** DESCRIPTION OF THE TASK **
Every entry below, from first to last, should be copied exactly.

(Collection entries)
◇ ◇ ◇ ◇ ◇

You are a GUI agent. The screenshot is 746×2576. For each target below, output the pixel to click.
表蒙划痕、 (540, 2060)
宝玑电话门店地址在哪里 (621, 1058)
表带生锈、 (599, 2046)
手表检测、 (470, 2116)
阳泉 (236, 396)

◇ ◇ ◇ ◇ ◇

** ANSWER SECTION **
You are a GUI agent. The screenshot is 746×2576. For each target below, output the pixel to click.
表蒙划痕、 (540, 2060)
宝玑电话门店地址在哪里 (621, 1058)
表带生锈、 (599, 2046)
手表检测、 (470, 2116)
阳泉 (236, 396)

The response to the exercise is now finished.